Thursday, June 6, 2013

always the misfit

Christ, another wedding shower. We are invited to too many things, I grumble at the husband as we pull up to a ranch house in the western suburbia of my city.  He's my driver and I'm making him stay because any gathering which has only one gender in attendance makes my nervous. And I don't like this neighborhood. All the ranch houses have varying shades of mauve siding, who knew there could be so many and there's too many yuppies which means too many BMW vans to manuever around. The hostess greets me at the door and asks, "Mimosa, Bloody Mary or coffee with Bailey's creme?" Well, maybe this won't be too bad.


The postcard invite said "Stop and go shower, 10:00 - 12:00."  Cool, this won't take any more time than going through a McDonald's drive-thru and that means no excruciatingly painful shower games. I've never wanted to construct a bridal veil out of toilet tissue or guess what articles would be in the bride's honeymoon suitcase.

 We would just deposit the gift, chug a couple of drinks, hug some women and leave, but this was not to be. The living room was filled with elegantly coiffed and fashionably attired guests and I shuffled in wearing jeans, my unisex all-purpose grey sweatshirt and Nike flip-flops with the stuffing coming out of the sole. Alas, always the misfit.

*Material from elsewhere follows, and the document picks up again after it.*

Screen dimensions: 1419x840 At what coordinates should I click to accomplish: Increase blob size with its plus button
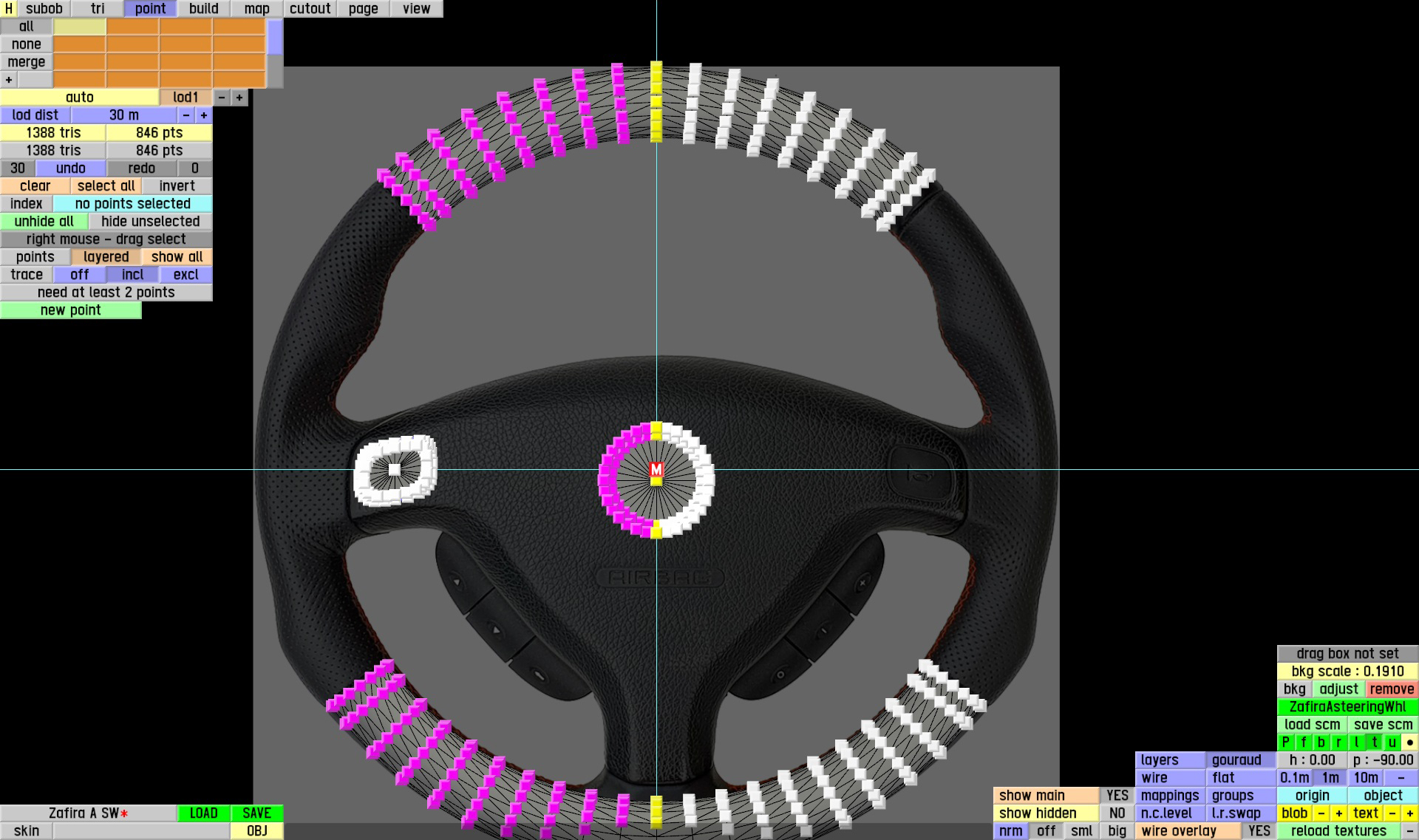[1338, 813]
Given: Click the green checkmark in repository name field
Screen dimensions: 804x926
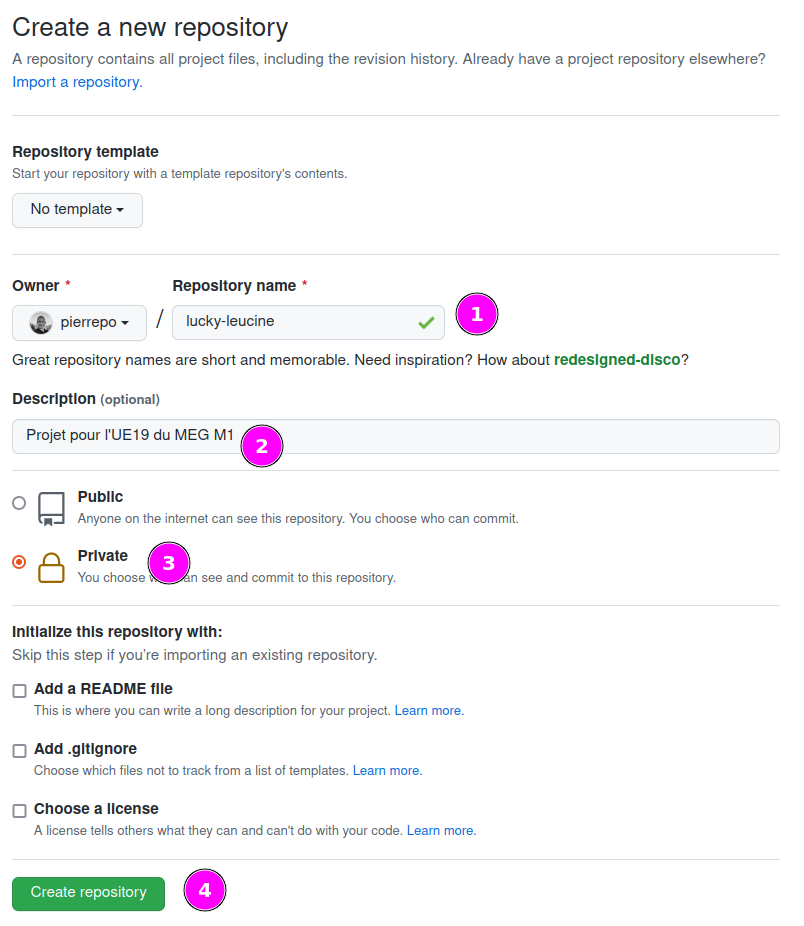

I tried to hide behind a crystal vase filled with six-foot bamboo reeds but my sister-in-law found me, the chatty one and dragged me over to the huge dining room table populated with females from my husband's family. I made the mistake of marrying a man with too many relatives and I am paying the penalty. A week doesn't go by without somebody getting baptized,  married, playing t-ball or dying and we get invited to it all.

There are over 80 women at this soiree and we stay an hour. This entire time the bride, resplendent in a champagne-colored chiffon dress covered with raindrop rhinestones and matching pumps, is opening gifts. I just know she was opening before I got there and will be opening long after I leave.

"It's 12:08!" I whisper fiercely to the husband, "this party was supposed to end at noon! Why aren't these people leaving?"  He finished his drink, shuffled over to the mimosa dispenser and I had to look for a new place to hide.